Митя тоже размахивал руками, точно озябший извозчик, он кричал:
– Теперь все пойдет отлично; теперь народ скажет наконец свое мощное слово, давно назревшее в душе его!
Мирон уже не спорил с ним, задумчиво улыбаясь, он облизывал губы; а Яков видел, что так и есть: все пошло отлично, все обрадовались, Митя с крыльца рассказывал рабочим, собравшимся на дворе, о том, что делалось в Петербурге, рабочие кричали ура, потом, схватив Митю за руки, за ноги, стали подбрасывать в воздух. Митя сжался в комок, в большой мяч, и взлетал очень высоко, а Мирон, когда его тоже стали качать, как-то разламывался в воздухе, казалось, что у него отрываются и руки и ноги. Митю окружила толпа старых рабочих, и огромный, жилистый ткач Герасим Воинов кричал в лицо ему:
– Митрий Павлов, ты – удобный человек, удобный, – понял? Ребята – уру ему!
Кричали ура, а кочегар Васька, приплясывая, блестя лысоватым черепом, орал, точно пьяный!
Эх, – далеко люди сидели
От царева трона!
Подошли да поглядели —
На троне – ворона!
– Делай, Вася! – поощряли его.
Якова тоже хотели качать, но он убежал и спрятался в доме, будучи уверен, что рабочие, подбросив его вверх – не подхватят на руки, и тогда он расшибется о землю. А вечером, сидя в конторе, он услыхал на дворе под окном голос Тихона:
– Зачем отнял кутенка? Ты продай его мне. Я из него хорошую собаку сделаю.
– Э, старик, разве теперь время собак воспитывать? – ответил Захар Морозов.
– А ты чего делаешь? Продай, возьми целковый, ну?
– Отстань.
Яков, выглянув из окна, сказал:
– Царь-то, Тихон, а?
– Да, – отозвался старик и, посмотрев за угол дома, тихонько свистнул.
– Свергли царя-то!
Тихон наклонился, подтягивая голенища сапога, и сказал в землю:
– Разыгрались. Вот оно, Антоново слово – потеряла кибитка колесо!..
Выпрямился и пошел за угол дома, покрикивая негромко:
– Тулун, Тулун…
Хороводом пошли крикливо веселые недели; Мирон, Татьяна, доктор, да и все люди стали ласковее друг с другом; из города явились какие-то незнакомые и увезли с собой слесаря Минаева. Потом пришла весна, солнечная и жаркая.

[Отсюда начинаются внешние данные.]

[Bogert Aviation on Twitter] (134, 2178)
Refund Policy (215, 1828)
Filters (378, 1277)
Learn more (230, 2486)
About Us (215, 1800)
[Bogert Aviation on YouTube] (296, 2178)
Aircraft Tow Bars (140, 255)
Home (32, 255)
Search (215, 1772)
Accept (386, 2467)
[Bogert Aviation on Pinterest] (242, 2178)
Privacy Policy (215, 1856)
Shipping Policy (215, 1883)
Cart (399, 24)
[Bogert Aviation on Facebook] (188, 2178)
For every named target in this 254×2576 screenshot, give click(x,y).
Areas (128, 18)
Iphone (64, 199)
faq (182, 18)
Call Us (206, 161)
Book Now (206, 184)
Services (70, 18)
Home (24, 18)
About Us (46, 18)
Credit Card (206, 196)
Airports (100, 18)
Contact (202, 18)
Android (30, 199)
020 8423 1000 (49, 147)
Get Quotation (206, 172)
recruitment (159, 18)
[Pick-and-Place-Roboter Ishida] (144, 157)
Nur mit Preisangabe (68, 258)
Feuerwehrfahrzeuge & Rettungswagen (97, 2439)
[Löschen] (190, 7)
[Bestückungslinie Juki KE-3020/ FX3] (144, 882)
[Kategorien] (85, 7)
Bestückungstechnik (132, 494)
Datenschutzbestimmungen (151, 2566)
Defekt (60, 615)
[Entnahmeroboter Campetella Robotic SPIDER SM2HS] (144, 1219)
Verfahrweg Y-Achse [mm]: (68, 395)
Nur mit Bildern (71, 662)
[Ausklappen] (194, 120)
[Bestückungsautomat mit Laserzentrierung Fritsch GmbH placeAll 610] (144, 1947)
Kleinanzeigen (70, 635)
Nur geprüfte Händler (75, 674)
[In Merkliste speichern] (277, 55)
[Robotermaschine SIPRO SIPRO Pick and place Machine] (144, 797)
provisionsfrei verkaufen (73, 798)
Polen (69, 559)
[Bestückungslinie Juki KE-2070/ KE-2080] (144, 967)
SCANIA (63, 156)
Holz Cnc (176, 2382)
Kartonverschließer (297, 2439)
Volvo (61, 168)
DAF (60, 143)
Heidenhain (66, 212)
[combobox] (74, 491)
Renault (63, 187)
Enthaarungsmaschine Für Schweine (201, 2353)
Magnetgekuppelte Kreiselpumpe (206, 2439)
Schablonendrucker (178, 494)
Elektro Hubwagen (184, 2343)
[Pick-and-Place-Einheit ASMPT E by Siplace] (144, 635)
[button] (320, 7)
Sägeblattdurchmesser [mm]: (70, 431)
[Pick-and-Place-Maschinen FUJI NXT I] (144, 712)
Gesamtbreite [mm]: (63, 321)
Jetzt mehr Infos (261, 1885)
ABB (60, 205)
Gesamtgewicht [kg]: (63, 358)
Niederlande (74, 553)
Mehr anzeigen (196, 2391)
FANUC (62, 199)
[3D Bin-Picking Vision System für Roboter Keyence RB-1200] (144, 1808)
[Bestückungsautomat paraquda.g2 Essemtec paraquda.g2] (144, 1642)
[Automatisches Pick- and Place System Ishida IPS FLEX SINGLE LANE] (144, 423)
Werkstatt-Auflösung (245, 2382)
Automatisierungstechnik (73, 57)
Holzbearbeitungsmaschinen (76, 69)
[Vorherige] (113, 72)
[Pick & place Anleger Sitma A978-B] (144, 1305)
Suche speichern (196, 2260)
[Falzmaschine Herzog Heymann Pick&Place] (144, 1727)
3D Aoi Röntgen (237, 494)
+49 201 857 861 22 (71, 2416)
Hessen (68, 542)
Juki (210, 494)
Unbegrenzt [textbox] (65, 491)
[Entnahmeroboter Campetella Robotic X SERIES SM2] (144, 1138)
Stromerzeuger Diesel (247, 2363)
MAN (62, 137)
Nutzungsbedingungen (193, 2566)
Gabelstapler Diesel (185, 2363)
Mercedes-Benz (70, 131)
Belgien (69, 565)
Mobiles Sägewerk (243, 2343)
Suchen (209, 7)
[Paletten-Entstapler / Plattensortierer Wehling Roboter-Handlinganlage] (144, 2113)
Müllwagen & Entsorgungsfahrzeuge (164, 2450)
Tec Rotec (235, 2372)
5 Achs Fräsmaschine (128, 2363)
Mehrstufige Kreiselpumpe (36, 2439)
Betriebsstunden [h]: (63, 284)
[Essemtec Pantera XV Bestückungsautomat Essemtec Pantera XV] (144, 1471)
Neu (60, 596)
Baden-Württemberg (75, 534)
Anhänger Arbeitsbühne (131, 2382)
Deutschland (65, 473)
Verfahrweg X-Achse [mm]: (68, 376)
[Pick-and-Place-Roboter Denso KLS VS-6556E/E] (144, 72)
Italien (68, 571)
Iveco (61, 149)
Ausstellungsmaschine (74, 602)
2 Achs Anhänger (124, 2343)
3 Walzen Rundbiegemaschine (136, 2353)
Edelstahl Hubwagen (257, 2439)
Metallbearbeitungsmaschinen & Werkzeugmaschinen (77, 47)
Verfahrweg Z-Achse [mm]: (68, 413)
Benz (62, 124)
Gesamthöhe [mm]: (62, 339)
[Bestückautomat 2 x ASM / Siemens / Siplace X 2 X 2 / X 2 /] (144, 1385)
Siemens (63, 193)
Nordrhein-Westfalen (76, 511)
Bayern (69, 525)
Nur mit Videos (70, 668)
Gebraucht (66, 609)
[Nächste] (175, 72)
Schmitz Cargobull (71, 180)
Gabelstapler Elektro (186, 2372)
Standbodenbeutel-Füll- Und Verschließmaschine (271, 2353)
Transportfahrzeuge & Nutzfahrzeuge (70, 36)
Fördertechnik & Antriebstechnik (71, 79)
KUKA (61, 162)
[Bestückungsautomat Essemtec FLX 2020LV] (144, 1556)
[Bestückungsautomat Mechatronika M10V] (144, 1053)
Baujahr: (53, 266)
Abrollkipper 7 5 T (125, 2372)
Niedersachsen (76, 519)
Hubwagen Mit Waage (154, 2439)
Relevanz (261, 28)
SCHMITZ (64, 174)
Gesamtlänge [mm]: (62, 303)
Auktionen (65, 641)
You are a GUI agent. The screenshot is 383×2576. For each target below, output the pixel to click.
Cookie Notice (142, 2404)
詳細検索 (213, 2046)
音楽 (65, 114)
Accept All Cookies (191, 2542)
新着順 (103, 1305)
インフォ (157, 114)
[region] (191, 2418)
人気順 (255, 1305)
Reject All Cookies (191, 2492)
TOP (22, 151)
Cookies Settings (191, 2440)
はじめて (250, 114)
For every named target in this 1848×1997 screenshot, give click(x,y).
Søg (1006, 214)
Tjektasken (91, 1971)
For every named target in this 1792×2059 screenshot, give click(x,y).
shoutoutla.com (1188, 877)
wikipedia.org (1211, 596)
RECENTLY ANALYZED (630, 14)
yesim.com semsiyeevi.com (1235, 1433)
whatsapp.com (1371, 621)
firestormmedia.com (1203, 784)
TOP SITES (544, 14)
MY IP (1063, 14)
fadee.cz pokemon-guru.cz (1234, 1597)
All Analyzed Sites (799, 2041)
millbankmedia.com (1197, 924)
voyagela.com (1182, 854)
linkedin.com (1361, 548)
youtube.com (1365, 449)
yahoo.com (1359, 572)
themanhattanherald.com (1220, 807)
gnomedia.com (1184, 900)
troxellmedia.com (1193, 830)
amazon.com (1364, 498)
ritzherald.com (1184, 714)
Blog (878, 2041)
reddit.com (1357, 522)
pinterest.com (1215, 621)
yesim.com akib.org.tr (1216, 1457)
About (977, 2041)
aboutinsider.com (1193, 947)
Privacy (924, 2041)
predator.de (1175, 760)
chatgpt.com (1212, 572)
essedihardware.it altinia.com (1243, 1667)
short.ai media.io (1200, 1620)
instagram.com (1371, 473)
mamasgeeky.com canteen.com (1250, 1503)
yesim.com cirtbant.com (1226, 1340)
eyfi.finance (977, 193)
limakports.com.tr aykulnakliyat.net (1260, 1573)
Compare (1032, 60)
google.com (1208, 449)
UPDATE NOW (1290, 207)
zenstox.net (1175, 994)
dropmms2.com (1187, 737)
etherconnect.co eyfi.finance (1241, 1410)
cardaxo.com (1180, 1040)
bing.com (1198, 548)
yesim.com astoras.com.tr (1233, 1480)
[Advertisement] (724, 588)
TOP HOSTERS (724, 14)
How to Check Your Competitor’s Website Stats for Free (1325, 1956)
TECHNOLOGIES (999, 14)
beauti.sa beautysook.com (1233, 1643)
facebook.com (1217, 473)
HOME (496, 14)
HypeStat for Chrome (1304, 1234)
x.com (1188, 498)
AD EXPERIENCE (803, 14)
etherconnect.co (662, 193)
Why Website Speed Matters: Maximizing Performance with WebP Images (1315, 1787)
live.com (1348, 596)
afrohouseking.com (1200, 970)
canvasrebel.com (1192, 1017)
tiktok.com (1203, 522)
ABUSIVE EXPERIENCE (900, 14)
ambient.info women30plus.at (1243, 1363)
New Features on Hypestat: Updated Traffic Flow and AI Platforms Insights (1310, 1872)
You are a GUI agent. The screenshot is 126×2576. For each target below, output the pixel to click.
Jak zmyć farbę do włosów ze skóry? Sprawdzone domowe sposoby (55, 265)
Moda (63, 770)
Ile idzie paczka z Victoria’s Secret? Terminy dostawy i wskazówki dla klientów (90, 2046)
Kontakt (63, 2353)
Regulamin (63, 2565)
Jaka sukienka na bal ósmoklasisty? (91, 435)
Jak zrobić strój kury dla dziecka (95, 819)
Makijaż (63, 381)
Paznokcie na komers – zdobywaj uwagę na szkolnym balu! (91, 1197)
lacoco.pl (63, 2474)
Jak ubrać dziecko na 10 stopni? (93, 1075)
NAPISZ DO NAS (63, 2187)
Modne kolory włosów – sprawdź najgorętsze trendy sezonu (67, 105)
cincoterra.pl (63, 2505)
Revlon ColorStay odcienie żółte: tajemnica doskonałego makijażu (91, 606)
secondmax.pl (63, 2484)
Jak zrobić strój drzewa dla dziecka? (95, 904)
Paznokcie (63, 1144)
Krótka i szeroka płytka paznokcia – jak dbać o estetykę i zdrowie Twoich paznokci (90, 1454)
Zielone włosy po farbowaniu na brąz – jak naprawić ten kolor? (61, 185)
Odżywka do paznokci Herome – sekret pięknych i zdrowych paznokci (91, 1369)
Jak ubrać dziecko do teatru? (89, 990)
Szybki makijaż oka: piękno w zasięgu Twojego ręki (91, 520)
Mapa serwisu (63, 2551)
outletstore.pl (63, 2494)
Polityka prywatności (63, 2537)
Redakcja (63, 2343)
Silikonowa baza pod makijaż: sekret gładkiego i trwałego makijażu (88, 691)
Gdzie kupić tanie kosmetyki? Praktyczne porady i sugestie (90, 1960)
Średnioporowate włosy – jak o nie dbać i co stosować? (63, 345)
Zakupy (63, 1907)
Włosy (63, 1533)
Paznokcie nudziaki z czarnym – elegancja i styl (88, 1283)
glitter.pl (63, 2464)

– Послушай, Солененький, – говорила Полина, – я все-таки не понимаю, как же это? Царь отказался царствовать, солдат всех перебили, изувечили; полицию разогнали, командуют какие-то штатские, – как же теперь жить? Всякий черт будет делать все, что хочет, и, конечно, Житейкин не даст мне покоя. И он и все другие, кто ухаживал за мной и кому я отказала. Я не хочу, не могу теперь, когда все заодно, жить здесь, я должна жить там, где меня никто не знает! И потом: ведь уж если это сделано – революция и свобода, – то, конечно, для того, чтоб каждый жил, как ему нравится!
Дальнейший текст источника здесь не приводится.